Meet Jemma, Jade and Orphia 16-25 Senior pathway coordinators, we asked them to tell us about the work they do and how it supports the delivery of the Advantage mentoring programme.

What does the Senior Pathway Coordinator role entail?

We are located across Trust sites, serving each locality within the Mental Health Integrated network teams (MINT) across Ealing, Hounslow, Hammersmith and Fulham.

The role of the senior pathway coordinator is to ensure that 16-25 year olds are supported in their mental health journey. Support is offered in various ways; ensuring a smooth transition from CAMHS to MINT, a 1:1 consultation with the young person’s named worker, discussions at the twice monthly YAP panels and most importantly by partnering with community based organisations.

Our 16-25 Link Workers are also within the pathway team, they bridge CAMHS and MINT during transitions as the named worker. They work closely with other NHS teams, community based services and Social Services to ensure the young person’s voice is heard and their care plan supports their needs. We provide essential supervision and support to link workers and Advantage mentors while coordinating the YAP panel and transitions tracking meetings. Lastly, we focus on building solid relationships within the community. Our overarching goal is to facilitate the successful engagement of young people in various services and resources.

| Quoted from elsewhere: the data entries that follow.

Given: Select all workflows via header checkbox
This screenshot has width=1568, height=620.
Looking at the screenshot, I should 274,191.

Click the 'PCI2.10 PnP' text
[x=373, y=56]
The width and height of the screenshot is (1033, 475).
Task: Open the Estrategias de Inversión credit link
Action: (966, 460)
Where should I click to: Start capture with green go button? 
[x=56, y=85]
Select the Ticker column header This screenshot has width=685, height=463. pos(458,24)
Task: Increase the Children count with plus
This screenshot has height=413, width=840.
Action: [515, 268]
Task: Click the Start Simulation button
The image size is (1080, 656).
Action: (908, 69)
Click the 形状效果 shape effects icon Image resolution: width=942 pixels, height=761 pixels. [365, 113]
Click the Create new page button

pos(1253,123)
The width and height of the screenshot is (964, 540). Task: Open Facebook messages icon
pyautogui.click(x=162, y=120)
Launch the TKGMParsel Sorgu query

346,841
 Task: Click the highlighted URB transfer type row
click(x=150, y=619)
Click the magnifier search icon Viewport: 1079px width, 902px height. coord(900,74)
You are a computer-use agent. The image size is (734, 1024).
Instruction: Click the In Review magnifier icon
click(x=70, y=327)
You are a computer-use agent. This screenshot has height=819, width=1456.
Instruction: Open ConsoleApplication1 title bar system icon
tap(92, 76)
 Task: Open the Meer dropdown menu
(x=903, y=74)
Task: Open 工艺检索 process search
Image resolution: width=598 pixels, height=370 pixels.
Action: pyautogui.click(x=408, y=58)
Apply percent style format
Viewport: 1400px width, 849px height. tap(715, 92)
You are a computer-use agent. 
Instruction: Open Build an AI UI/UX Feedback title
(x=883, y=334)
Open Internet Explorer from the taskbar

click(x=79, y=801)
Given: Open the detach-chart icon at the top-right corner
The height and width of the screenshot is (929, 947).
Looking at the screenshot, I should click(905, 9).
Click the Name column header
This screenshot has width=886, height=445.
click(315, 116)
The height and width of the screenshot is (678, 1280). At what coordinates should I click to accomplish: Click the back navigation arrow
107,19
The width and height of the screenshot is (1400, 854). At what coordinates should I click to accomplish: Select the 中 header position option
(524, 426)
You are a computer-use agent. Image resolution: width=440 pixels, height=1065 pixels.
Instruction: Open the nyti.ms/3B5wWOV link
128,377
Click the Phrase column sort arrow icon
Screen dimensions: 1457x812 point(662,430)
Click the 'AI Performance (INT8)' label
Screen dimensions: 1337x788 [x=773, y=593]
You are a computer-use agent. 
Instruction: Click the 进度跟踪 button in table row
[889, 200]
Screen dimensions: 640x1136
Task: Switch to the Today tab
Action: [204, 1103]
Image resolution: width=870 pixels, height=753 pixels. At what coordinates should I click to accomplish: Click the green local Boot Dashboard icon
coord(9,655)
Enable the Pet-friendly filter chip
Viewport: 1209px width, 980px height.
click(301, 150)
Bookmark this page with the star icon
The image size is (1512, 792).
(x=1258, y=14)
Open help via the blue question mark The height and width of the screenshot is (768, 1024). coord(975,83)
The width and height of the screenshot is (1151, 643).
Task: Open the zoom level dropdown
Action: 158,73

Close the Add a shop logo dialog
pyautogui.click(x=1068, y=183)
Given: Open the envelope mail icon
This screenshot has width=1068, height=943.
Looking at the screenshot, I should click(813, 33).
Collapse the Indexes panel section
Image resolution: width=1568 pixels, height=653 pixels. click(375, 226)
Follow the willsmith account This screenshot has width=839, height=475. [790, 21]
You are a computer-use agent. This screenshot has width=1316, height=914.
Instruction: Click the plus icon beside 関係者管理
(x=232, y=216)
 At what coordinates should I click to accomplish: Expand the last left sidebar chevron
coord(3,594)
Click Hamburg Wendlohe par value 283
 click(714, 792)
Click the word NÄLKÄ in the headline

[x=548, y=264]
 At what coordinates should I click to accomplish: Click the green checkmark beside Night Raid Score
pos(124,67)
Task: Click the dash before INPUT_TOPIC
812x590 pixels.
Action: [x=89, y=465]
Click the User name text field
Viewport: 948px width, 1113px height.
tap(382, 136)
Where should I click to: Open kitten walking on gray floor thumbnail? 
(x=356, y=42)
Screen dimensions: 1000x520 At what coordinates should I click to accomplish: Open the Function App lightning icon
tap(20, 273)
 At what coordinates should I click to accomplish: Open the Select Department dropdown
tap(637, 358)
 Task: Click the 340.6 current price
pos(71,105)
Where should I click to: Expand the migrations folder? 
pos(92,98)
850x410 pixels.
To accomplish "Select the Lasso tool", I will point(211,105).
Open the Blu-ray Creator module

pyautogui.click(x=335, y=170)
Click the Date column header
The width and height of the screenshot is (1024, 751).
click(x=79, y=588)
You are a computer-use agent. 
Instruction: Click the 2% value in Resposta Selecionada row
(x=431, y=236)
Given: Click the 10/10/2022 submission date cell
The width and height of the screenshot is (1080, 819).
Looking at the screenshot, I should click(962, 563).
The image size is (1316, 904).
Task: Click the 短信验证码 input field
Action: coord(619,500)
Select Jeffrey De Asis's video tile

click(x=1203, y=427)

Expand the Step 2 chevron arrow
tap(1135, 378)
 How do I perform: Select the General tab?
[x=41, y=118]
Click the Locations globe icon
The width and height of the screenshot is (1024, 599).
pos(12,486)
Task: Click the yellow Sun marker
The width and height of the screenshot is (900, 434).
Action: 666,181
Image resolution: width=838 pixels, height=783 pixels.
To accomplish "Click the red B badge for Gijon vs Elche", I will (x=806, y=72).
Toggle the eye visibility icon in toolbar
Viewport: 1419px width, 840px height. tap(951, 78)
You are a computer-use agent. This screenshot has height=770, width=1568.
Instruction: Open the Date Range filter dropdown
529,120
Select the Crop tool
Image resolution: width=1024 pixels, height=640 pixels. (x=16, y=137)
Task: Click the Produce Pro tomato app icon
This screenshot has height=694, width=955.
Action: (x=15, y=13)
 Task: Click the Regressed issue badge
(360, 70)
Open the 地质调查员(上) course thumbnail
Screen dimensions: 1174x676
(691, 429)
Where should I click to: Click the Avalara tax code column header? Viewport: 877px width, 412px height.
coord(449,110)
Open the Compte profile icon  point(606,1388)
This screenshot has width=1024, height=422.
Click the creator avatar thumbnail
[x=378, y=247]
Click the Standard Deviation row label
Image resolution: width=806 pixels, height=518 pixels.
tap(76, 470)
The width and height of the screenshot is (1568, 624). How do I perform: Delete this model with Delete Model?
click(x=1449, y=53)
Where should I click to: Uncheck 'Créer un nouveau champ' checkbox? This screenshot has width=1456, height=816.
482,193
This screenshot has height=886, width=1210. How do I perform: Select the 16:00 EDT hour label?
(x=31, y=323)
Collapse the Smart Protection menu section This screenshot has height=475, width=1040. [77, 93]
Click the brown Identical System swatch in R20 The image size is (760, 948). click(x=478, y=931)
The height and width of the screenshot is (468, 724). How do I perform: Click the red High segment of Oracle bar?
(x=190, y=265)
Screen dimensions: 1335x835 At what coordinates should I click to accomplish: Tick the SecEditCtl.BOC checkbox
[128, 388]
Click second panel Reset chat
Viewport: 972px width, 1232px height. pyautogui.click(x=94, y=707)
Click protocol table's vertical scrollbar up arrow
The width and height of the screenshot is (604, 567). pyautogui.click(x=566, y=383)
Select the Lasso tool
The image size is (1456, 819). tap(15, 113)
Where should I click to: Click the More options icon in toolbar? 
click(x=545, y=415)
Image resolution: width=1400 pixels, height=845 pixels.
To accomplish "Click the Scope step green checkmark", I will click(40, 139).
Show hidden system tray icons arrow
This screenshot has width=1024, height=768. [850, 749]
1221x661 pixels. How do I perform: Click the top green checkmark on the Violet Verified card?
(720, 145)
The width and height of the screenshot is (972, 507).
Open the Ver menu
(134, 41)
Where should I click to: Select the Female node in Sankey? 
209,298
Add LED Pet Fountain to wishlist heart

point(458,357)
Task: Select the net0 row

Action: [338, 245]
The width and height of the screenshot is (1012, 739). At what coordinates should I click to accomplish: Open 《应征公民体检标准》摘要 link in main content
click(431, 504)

What conditions/barriers do 16-25-year-olds frequently present with?

Young people aged 16 to 25 present with diverse barriers that can significantly impact their well-being and transition into adulthood. These challenges include mental health conditions of varying severity, often exacerbated by the stress of this transitional period in their life. Feelings of isolation and uncertainty about transitioning between mental health services can also be prominent barriers.

The fragmentation of support services, where different organisations may not effectively communicate or collaborate can further complicate the journey for these individuals.

A stigma is often associated with seeking mental health support, discouraging many young people from seeking the help they need. The Pathway project was developed to address these difficulties, helping young people access services, engage with them effectively, and integrate into their communities. 

What outcomes do we hope to see from the rollout of the Advantage programme?

From the rollout of the Advantage programme, we hope the outcomes would be, first and foremost, it will offer young people premium access to services beyond the NHS, ensuring they receive comprehensive support for their mental health and well-being. Additionally, the programme aims to facilitate early intervention, addressing mental health concerns promptly and effectively. Furthermore, it promotes that mental health and well-being extend beyond clinical settings, encouraging a broader holistic perspective. By equipping young people with tools and resources within their communities, the program aims to prevent crises and nurture resilience.

Moreover, the Advantage program will assist young people in setting and achieving their goals and ambitions over six months, guided by mentors. It also strives to enhance collaboration between the NHS and other organisations, improving overall relations and cooperation.